> **PROBLEM STATEMENT**
Without any pictures, retype exactly the lines that begin at the one holding "You are a computer-use agent." and end at the last line of the data below.
SOURCE INFORMATION Block Start
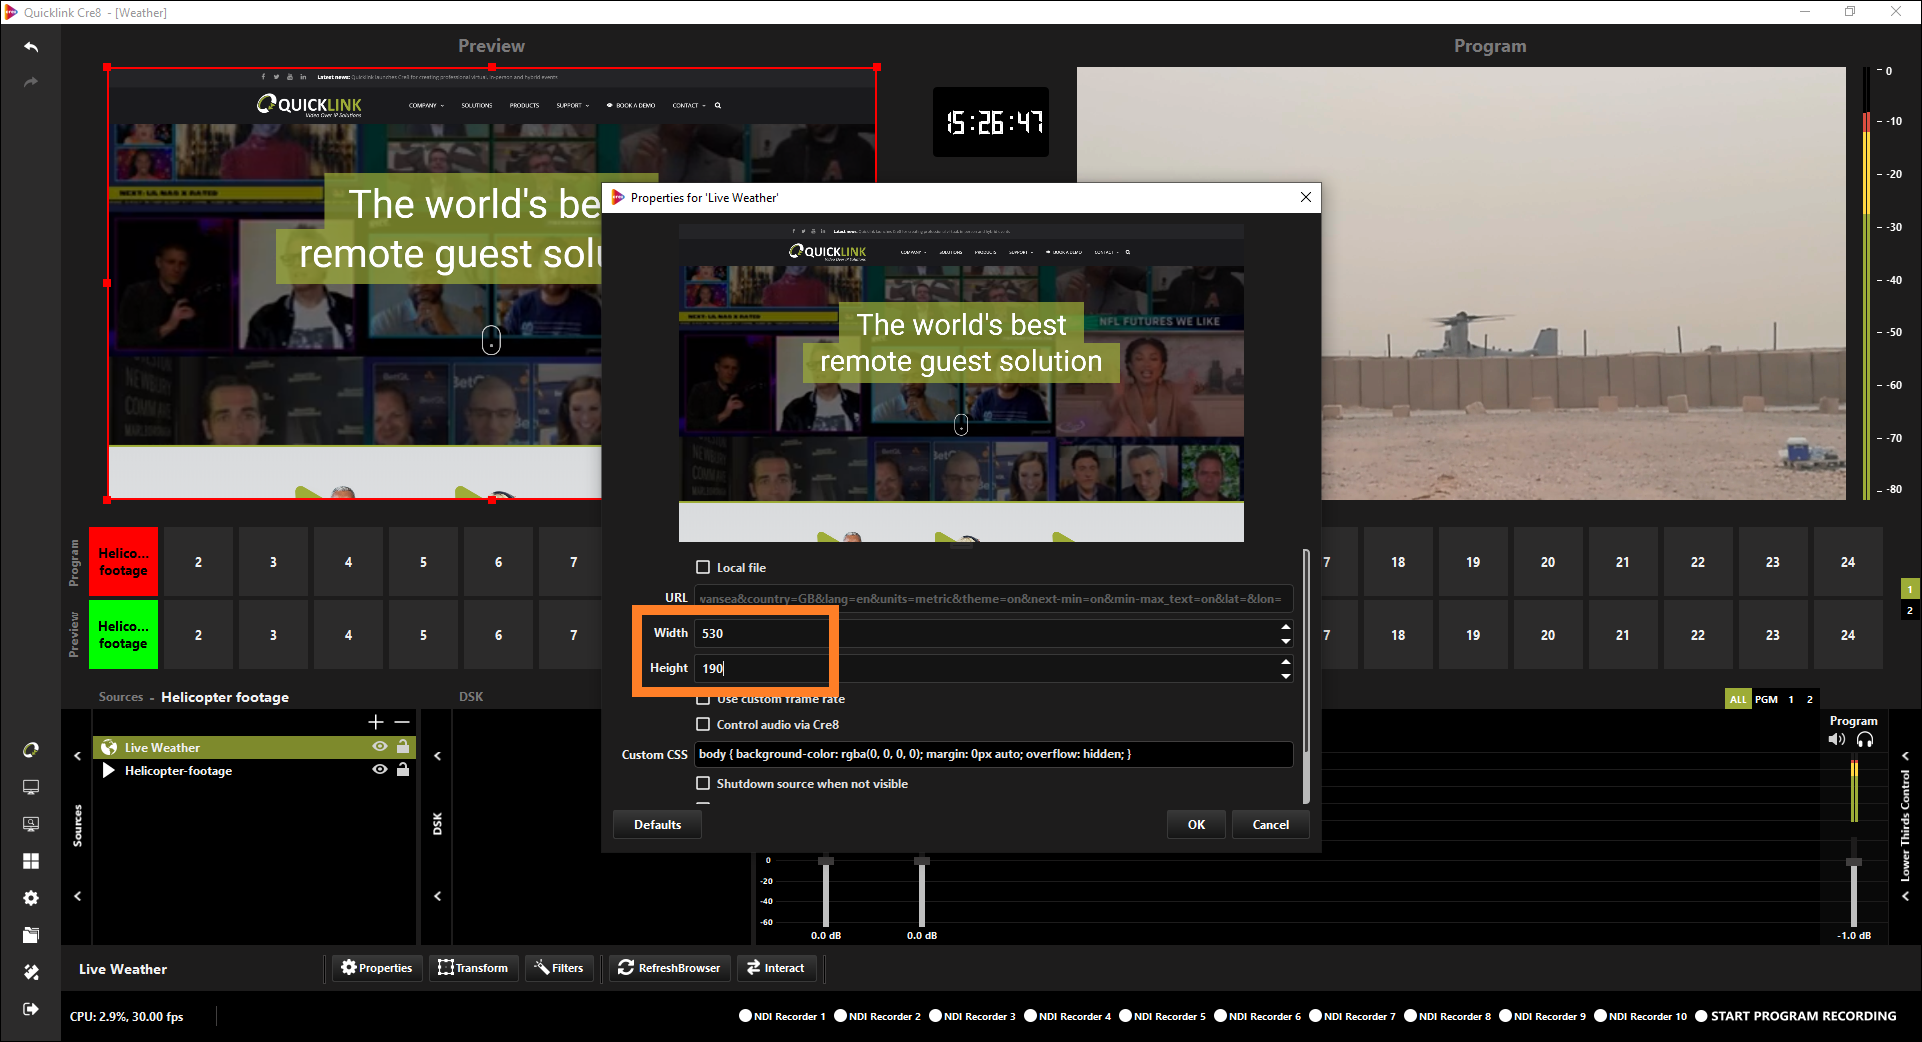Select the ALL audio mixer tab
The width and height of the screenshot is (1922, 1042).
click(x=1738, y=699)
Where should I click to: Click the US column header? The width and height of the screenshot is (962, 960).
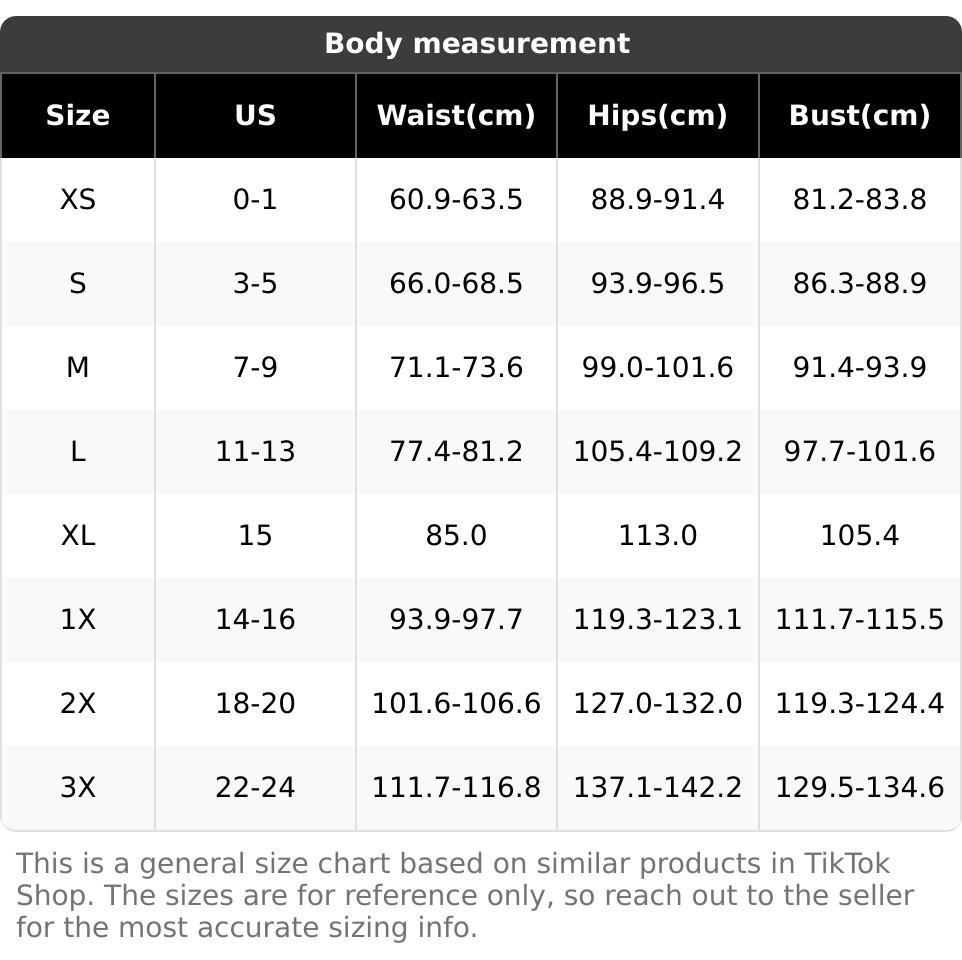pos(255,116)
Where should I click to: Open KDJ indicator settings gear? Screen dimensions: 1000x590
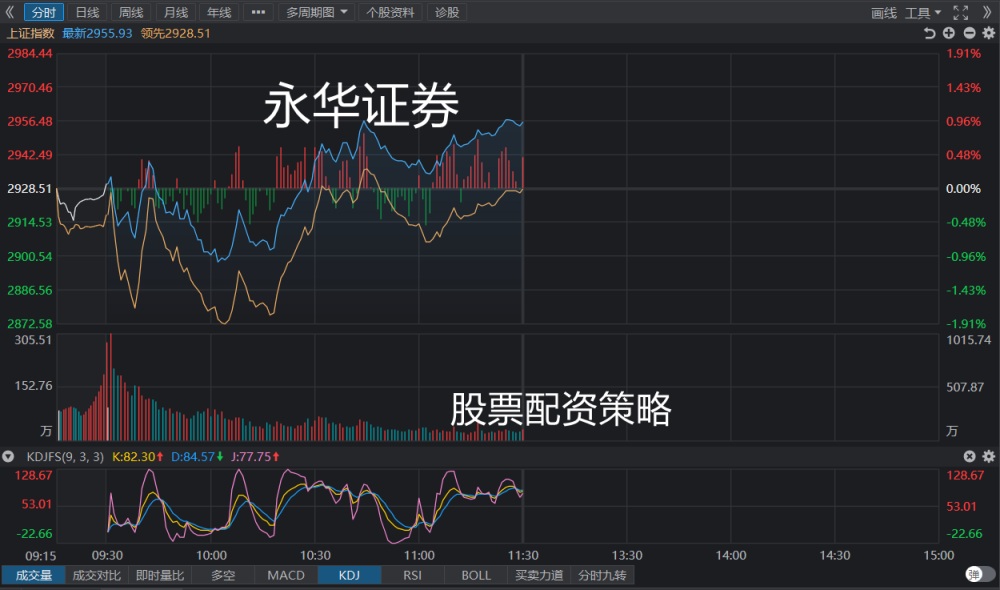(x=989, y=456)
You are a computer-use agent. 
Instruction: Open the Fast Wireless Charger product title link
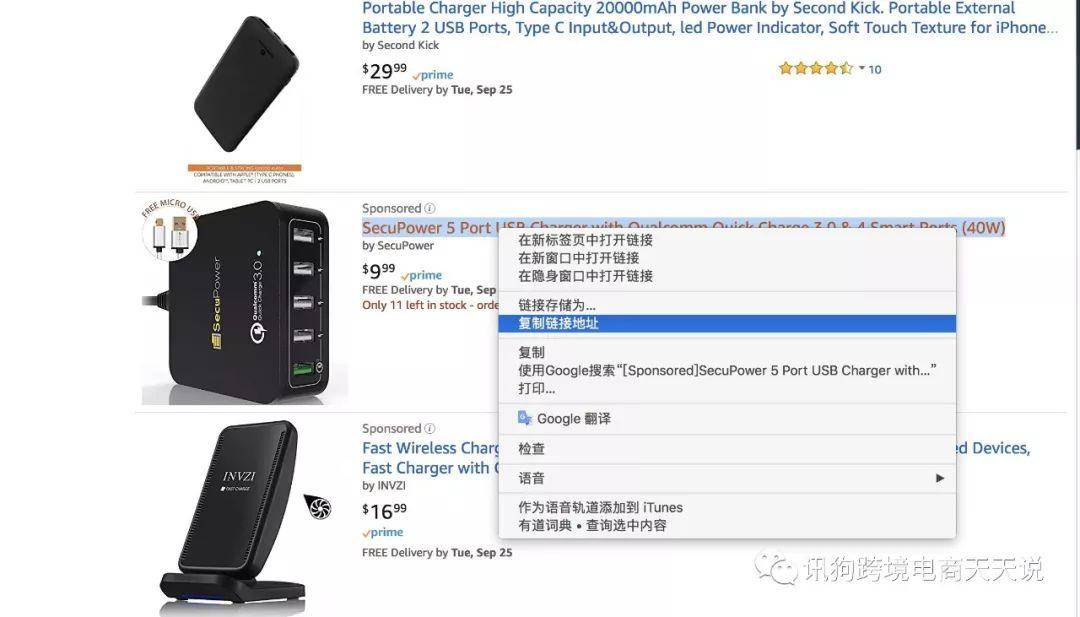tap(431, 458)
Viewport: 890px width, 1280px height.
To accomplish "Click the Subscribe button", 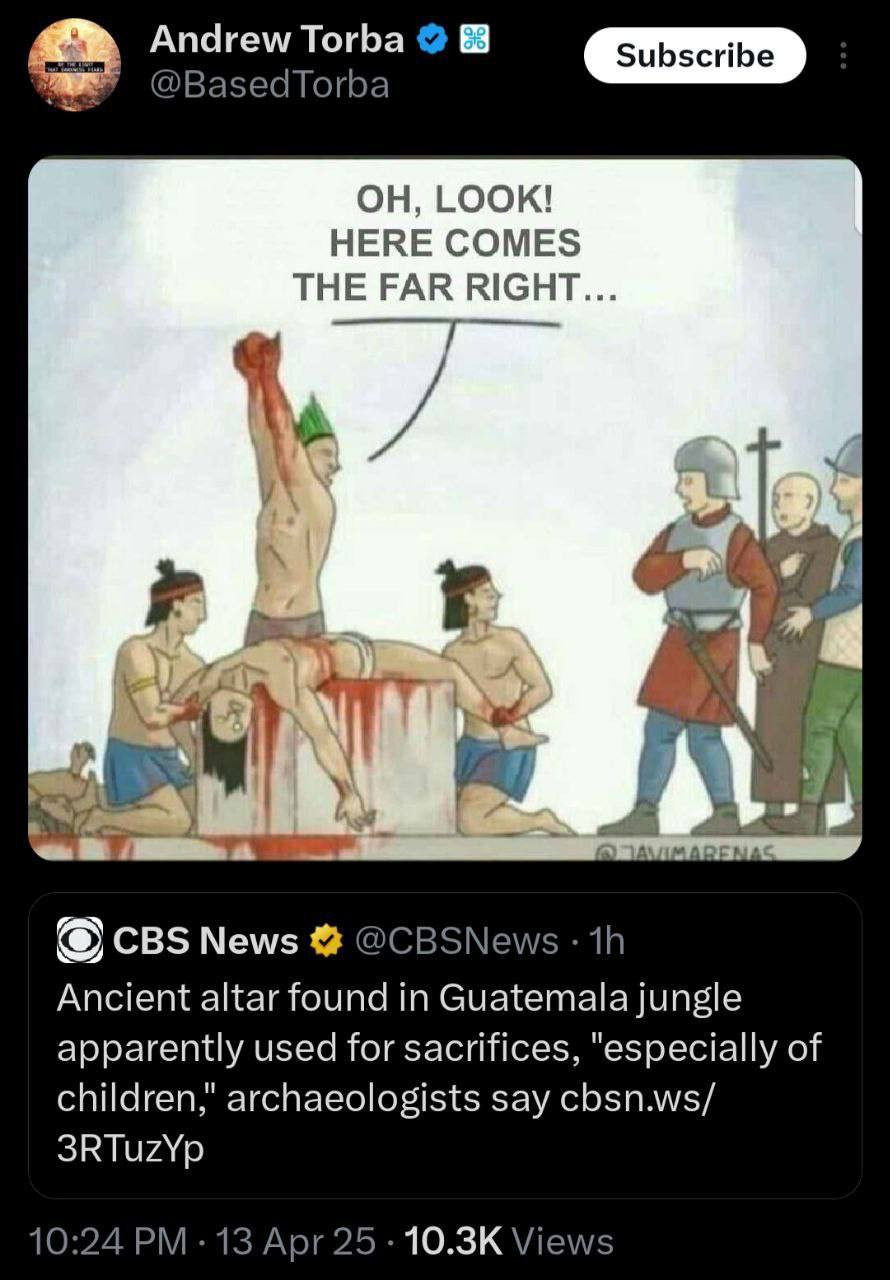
SOURCE INFORMATION Block End
> **EXERCISE RESULT**
You are a computer-use agent. 
Instruction: Open the Fast Wireless Charger product title link
tap(431, 458)
Viewport: 890px width, 1280px height.
To accomplish "Click the Subscribe button", 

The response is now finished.